Pier Carlo Padoan remains as economy minister to tackle looming banking crisis.
Former foreign minister Paolo Gentiloni was sworn in as Italy’s new prime minister on Monday evening, bringing to a close the government crisis triggered by last week’s resignation of Matteo Renzi in record time.
Gentiloni’s new executive – which is almost a photocopy of Renzi’s cabinet – was also sworn in.
The government will present itself to the chamber of deputies and senate for a vote of confidence respectively on Tuesday and Wednesday, in time for Gentiloni to attend a European Council meeting to discuss migration, security, economy and youth, and external relations in Brussels on Thursday.
Highly respected economist Pier Carlo Padoan has been reconfirmed as economy minister, reassuring the markets and Eurozone as Italy grapples with a looming banking crisis and the possibility of bank failures. He was one of the names initially put forward to replace Renzi.

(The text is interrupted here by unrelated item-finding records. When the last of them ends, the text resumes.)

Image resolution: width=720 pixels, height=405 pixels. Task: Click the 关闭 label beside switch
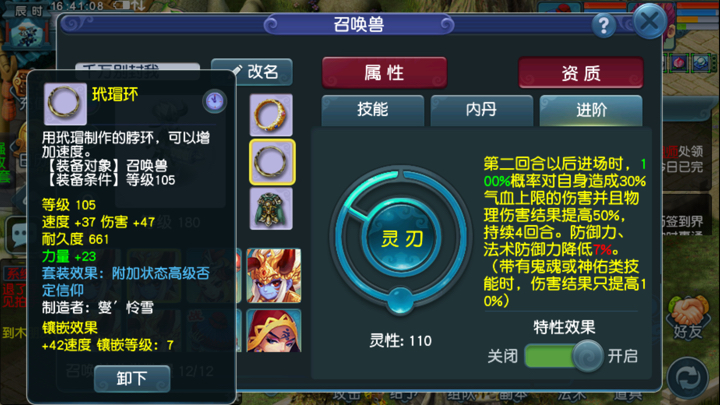[x=502, y=356]
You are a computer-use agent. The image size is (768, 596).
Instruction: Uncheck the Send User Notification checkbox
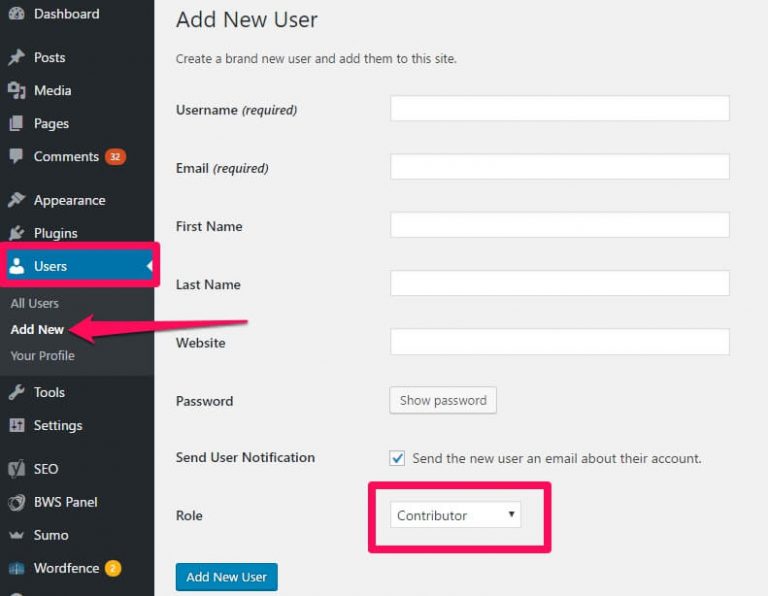click(x=397, y=458)
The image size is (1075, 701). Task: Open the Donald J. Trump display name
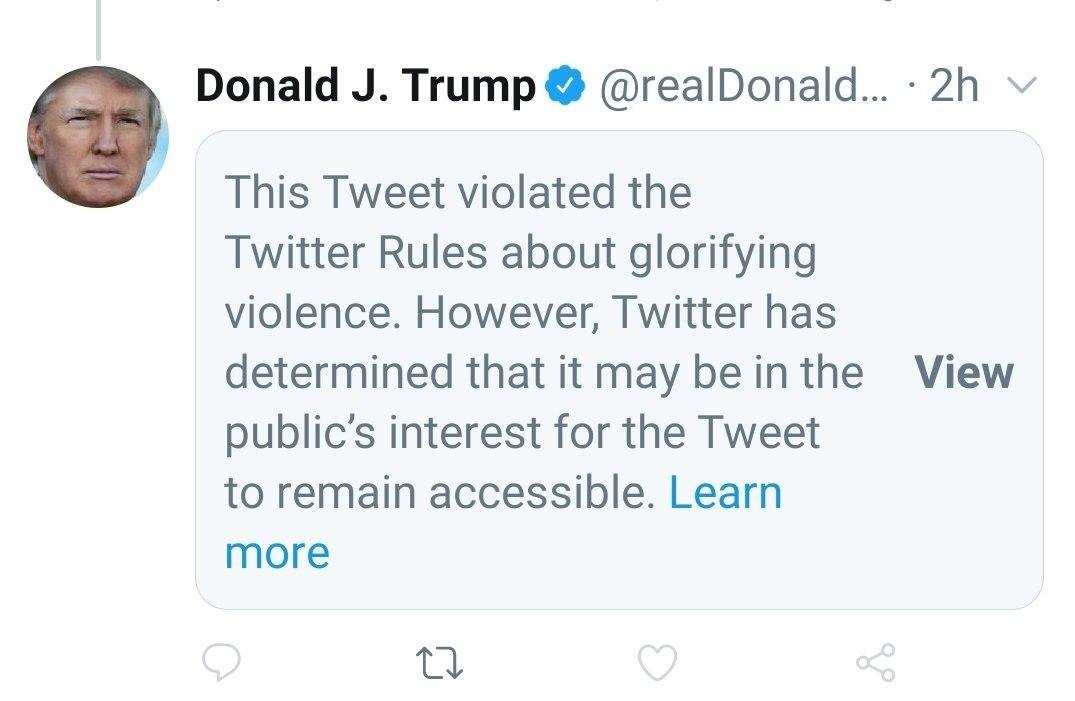[366, 87]
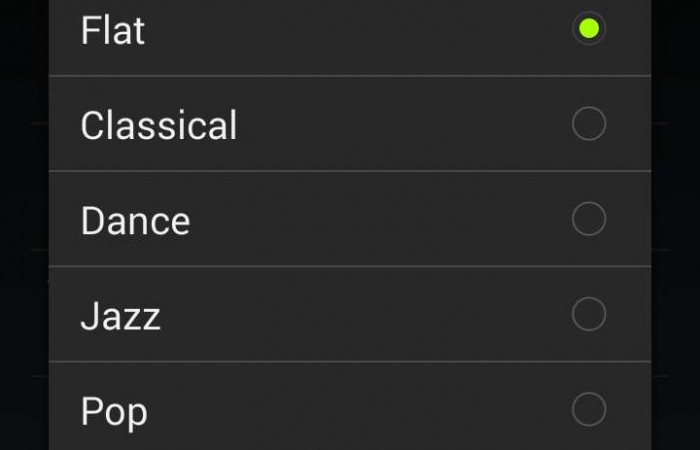Click the "Flat" preset label text
Image resolution: width=700 pixels, height=450 pixels.
(113, 30)
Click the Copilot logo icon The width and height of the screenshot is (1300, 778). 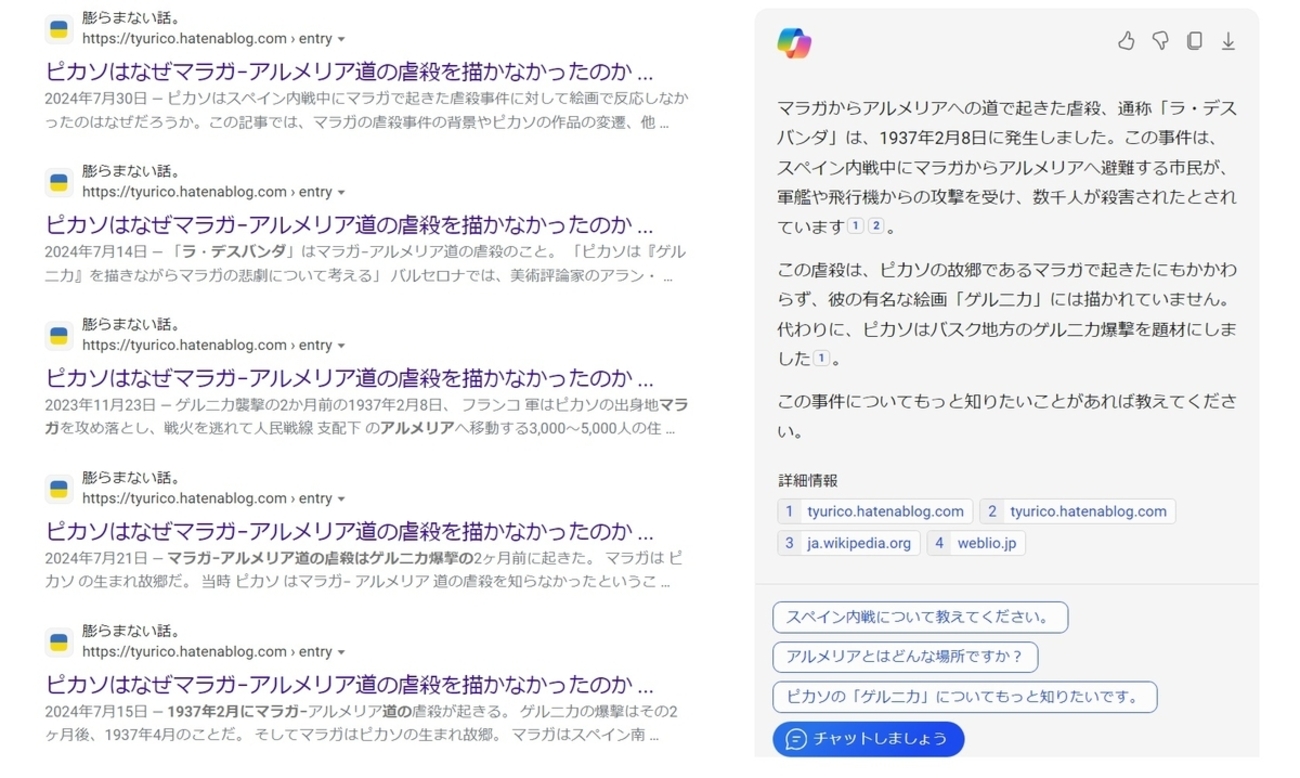pyautogui.click(x=794, y=42)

Many other key cabinet figures – including Beatrice Lorenzin at health, Andrea Orlando at justice, Roberta Pinotti at defence, Graziano Delrio at transport, Dario Franceschini at culture and Giuliano Poletti at labour – have also remained in post.
The big changes concern the interior ministry, which has gone to former government undersecretary with responsibility for the secret services Marco Minniti. He replaces Angelino Alfano, leader of the junior government partner Nuovo Centro Destra (NCD), who has taken Gentiloni’s place at the foreign ministry. The other new entry is unionist and deputy senate speaker Valeria Fedeli, who replaces Stefania Giannini at the education ministry.
Gentiloni, a 62-year-old exponent of Renzi’s Partito Democratico (PD), accepted definitively the invitation from President Sergio Mattarella to form a new government following talks with most of the political forces in parliament. The right-wing Lega Nord and the anti-establishment Movimento Cinque Stelle (M5S), which had called for snap elections without the formation of a new government as a solution to the crisis, did not attend the consultations.
One of the first actions of the new government may be to approve a decree on banks prepared under Renzi introducing generic tools for intervention if necessary. There is particular concern over the outcome of a five-billion-euro recapitalisation launched by Monte de Paschi di Siena, which the European Central Bank has said must be completed by the end of the year.
Other issues that will be high on the agenda of the new government are earthquake reconstruction and migration.
In addition, Gentiloni, whose government experience also includes a two-year stint as communications minister under Romano Prodi, has said he will “facilitate” the work of parliament in drawing up a new electoral law to replace the separate rules governing the two houses of parliament.